The trial of the Aum guru stands as a landmark in Japan's judicial history as one of the rare cases when a religious group has been charged for conspiring against the people. A country where the constitution firmly separates the state from all forms of religious practices, a court ruling against a group that openly preached certain version of faith and devotion is seen in Japan as quite unusual. But the cult in question has definitely deviated far from normal religious practices and vied for political power by extreme means, using religious faith only as the way to reach that goal. Hence the general feeling among people in Japan of the verdict is that of a sense of relief. The sarin gas attack has no doubt shattered people's perception about various new religious groups that have always found a fertile ground in Japan to spread their roots. The verdict would obviously have a serious repercussion on some of them who from time to time appear in news headlines for performing acts that raise eyebrows of those who are unaware of this particular trend in a country known for going through economic miracles.

People were seen lining up in front of the Tokyo District Court early in the morning on the day verdict was given against the Aum leader.

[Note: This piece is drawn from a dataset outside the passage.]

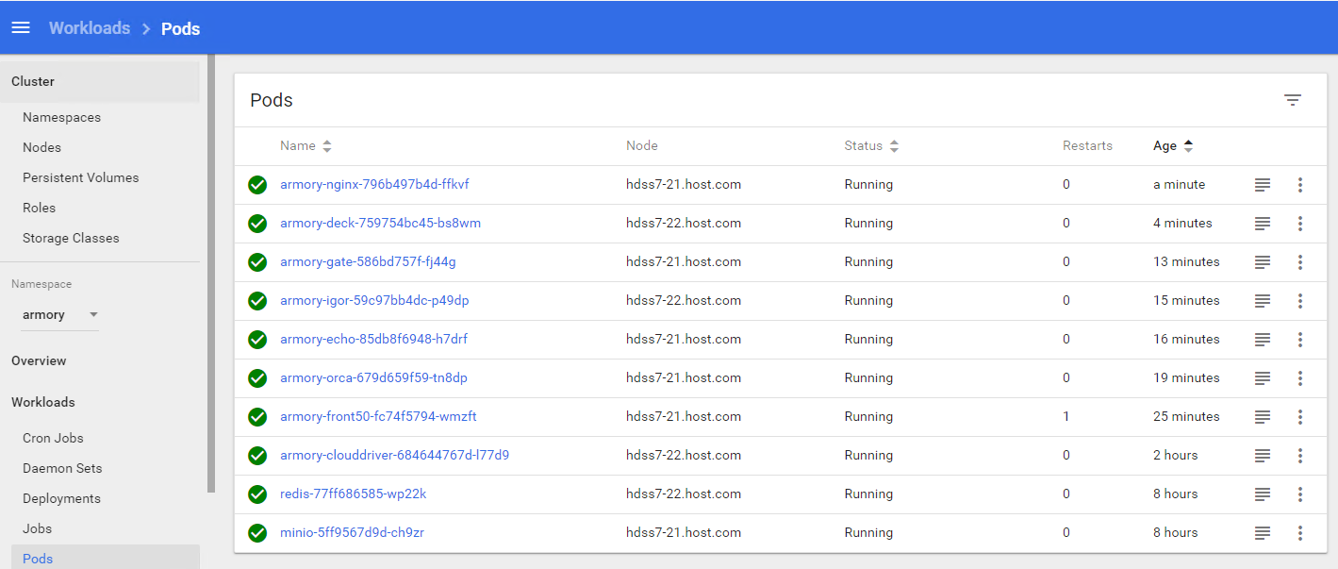The width and height of the screenshot is (1338, 569).
Task: Go to Workloads breadcrumb
Action: tap(90, 28)

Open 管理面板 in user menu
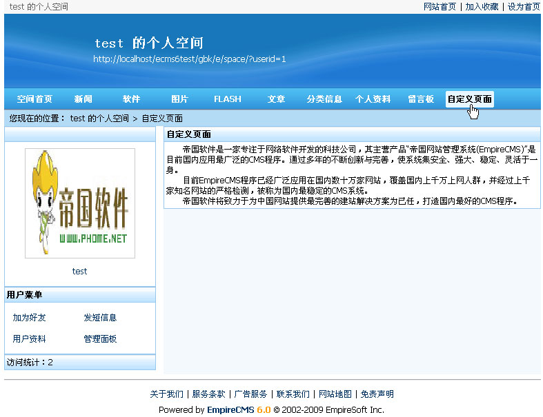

It is obvious that nobody went there with a sympathetic heart for the accused and many simply wanted to be the witness to an event of profound significance. But at the same time, the verdict also leaves many riddles unsolved of which the people of Japan are eager to find correct answers ever since the subway attack back in 1995. The first and foremost of those are related to the inability of country's law enforcement agencies in dealing with crimes committed in the name of religion and also the responsibility of the state in helping the victims of such crimes.

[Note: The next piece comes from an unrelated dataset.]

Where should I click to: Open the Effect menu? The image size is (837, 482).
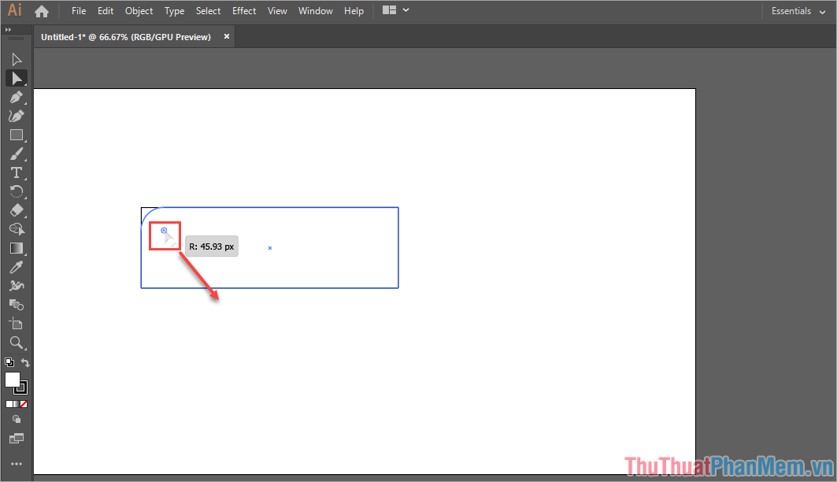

Religious groups like Aum flourish in Japan through the financial contribution of their members that sometime might fall into the category of indirect extortion. All these happen in the presence of law enforcing agencies, which time simply overlook the possibility that a religious group might be involved in criminal acts. Aum's first sarin gas experiment in Nagano prefecture a year before the deadly attack in Tokyo was in fact overlooked by the police, who wrongly accused another person and arrested him. As Aum has now simply declared itself dissolved and a small number of its former members regrouped to form a new cult under the name Aleph, the question of how far the disease of the society has been cured since the Tokyo attack remains unresolved, for dubious religious cults are the obvious outcome of a society where not everything is going normally.

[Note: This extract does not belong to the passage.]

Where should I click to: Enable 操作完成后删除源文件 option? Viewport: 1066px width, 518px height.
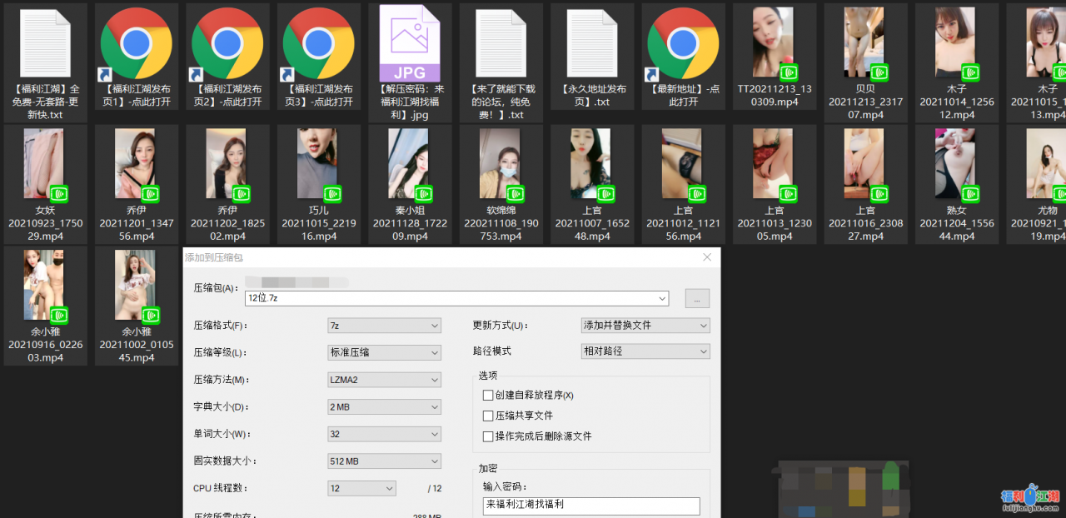point(487,436)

The verdict also didn't address the important issue of the responsibility of the state in helping the victims who fall pray to such attacks. A victim's group of Aum's sarin gas attack on the Tokyo subway system in 1995 is calling on the government to pay compensation to survivors and bereaved families. The Japanese government has not offered any compensation at all to any of the victims, despite the fact that negligence of the police agency in tracking down the group at the planning stage can easily be cited as an example of failure on part of the government in ensuring the safety of its citizens. As many such questions related to the attack were not addressed in the court verdict, victims and their families are still not convinced their physical and psychological scars will ever heal. The total silence that the Aum guru has kept throughout the trial shrouded further only the atmosphere of distrust and anger.